Applying Vercation to real-world CVEs revealed significant practical impact. It identified 134 CVEs (38.1%) with incomplete or inaccurate CPE information in NVD reports. Analysis of the top 10 OSS projects showed substantial delays in vulnerability resolution, with some cases lasting up to ten years. This demonstrates Vercation’s potential to enhance vulnerability management in real-world scenarios by providing more accurate version information and insights into vulnerability lifecycles.
当然方法有一些问题:
Limitations of Joern Parser. Vercation utilize Joern parser to generate the code property graph, containing abstract syntax tree, control flow graph and data dependency graph. However, we encountered some challenges with certain C/C++ constructs that Joern did not handle well, impeding its ability to track data flow and missing essential constructors correctly. Additionally, Joern may face difficulties in outputting data dependencies related to pointers, particularly in languages like C/C++ where pointers are heavily used. This limitation could potentially affect the efficacy of our approach.

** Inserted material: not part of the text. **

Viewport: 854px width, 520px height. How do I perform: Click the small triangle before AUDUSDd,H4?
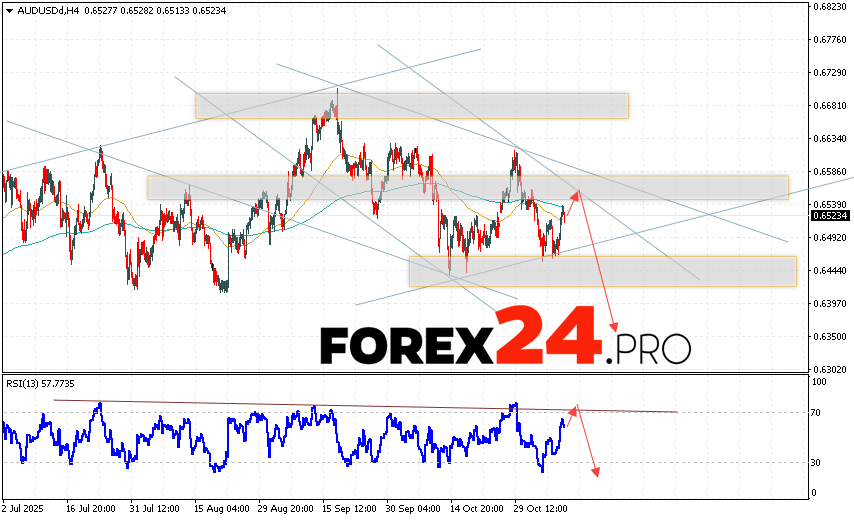pyautogui.click(x=7, y=10)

Generalizability of the Dataset. Our study primarily focused on C/C++ open-source software projects. While these are widely used languages, the effectiveness of Vercation on other programming languages or closed-source software remains untested. The vulnerability patterns and code structures in other languages might differ, potentially affecting the performance of our approach. Future work could involve extending Vercation to support a broader range of programming languages and software types.

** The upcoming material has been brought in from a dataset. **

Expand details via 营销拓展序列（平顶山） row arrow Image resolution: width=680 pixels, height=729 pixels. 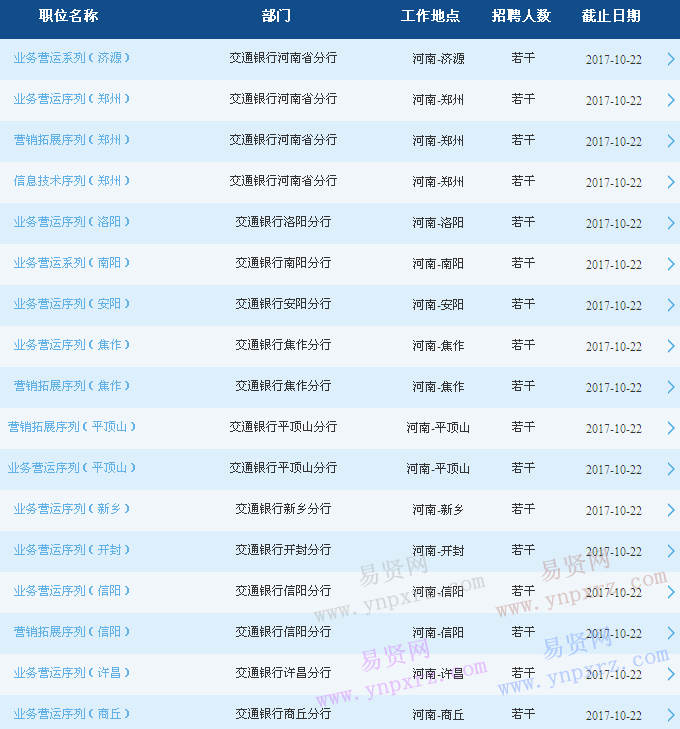[x=671, y=428]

LLM Variability and Reproducibility. As LLMs continue to evolve rapidly, the performance of Vercation might change with newer versions of these models. This could affect the long-term consistency of our results. Additionally, LLMs may have biases or limitations in their training data that could influence their ability to understand certain types of vulnerabilities or code structures. To mitigate this, we have provided detailed information about the LLM versions and prompts used in our study, but future research may need to account for potential variations in LLM capabilities and performance as these models continue to develop.
Limitation and Future Work. Vercation operates under certain assumptions that may limit its applicability. Firstly, it is tailored for C/C++ projects, yet its methodology can be applied to other programming languages. With an accurate exploration of common vulnerability types in diverse languages, Vercation could identify vulnerable versions in those languages. Secondly, Vercation exclusively addresses vulnerabilities within functions, thus omitting interfunctional vulnerabilities. However, we are contemplating the integration inter-functional data-flow information into the vulnerability signatures to tackle such scenarios. In the evaluation results presented in section 5.2, Vercation demonstrated notable precision (93%) and recall (98%). There exists room for further enhancement in both precision and recall. In semantic similarity comparisons, the utilization of heavyweight program analysis techniques, such as symbolic execution, could enhance the understanding of code semantics, thereby reducing false negatives.
最后,做个小总结,本文对于应用LLM的思路还是有一定参考价值的,而且在实验的设计以及数据集选取等方面工作较为全面严谨,其应用的静态检测技术虽然是集中于源代码检测尤其是C/C++源代码检测,但是对于方法可能的问题以及为什么会有更好的效果等等都从基础上进行了较为详尽且合理地分析。总的来说,作为LLM结合静态技术的方法是值得一看和学习的,对于LLM应用于其他场景(比如二进制代码)等也具备一定参考价值。